Lookout Review in CNET

Another Desktop Search Review came out this week, and this one is from CNET.

Lookout didn’t fare as well in this review, where it ranked 3rd in a field of 5 (6 if you count Google, but they didn’t really review Google.

The reviewer was reviewing “products that index your hard drive”, and cited a few Lookout weaknesses, including lack of searching outside of outlook, not having the files/attachments indexed by default, and not having a file preview pane (fair enough). I think given that Lookout is clearly focused more at email indexing, this is not too surprising.

The reviewer never contacted Microsoft or Lookoutsoft for comment.

But its interesting to see the individual reviewer’s own bias in these tests. (Of course, I’m probably just bummed because Lookout wasn’t first!)

For example, the reviewer’s test had a corpus of “129 emails”. How can anyone review an email search tool with a corpus of only 129 emails? Do you have only 129 emails in your mailbox? The last time I saw a mailbox that small was the morning I started at Microsoft. Before the end of the day, my mailbox was larger than that!! So for this reviewer, he was searching for files. OK. Thats his slant.

Another interesting thing is that he didn’t even mention how well you can manipulate results once you’ve opened them. This indicates to me that he doesn’t really use a search product himself. We can all do the cursory glance at a product, and see which features “look nice”, but when you actually use it on a day-to-day basis, which one is most useful? This author didn’t mention the fact that you can’t drag-and-drop items from search result lists, or that you can’t delete/move/copy/reply/reply-all/etc from several of these products.

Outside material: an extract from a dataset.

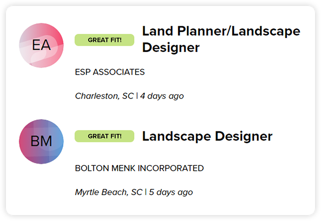Click the GREAT FIT! badge beside Landscape Designer
Screen dimensions: 321x221
[104, 136]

Anyway, I think the review was pretty fair for who searches filesystem stuff best. I hope to see a review sometime soon where the reviewer really gets a realistic view of how email fits into a worker’s daily life. Its easy to superficially “search my hard drive”. But, I don’t think thats nearly as big of a problem as “where is that email that Bob sent me with the accounting figures?” I’d love to see someone rank these products based on the latter.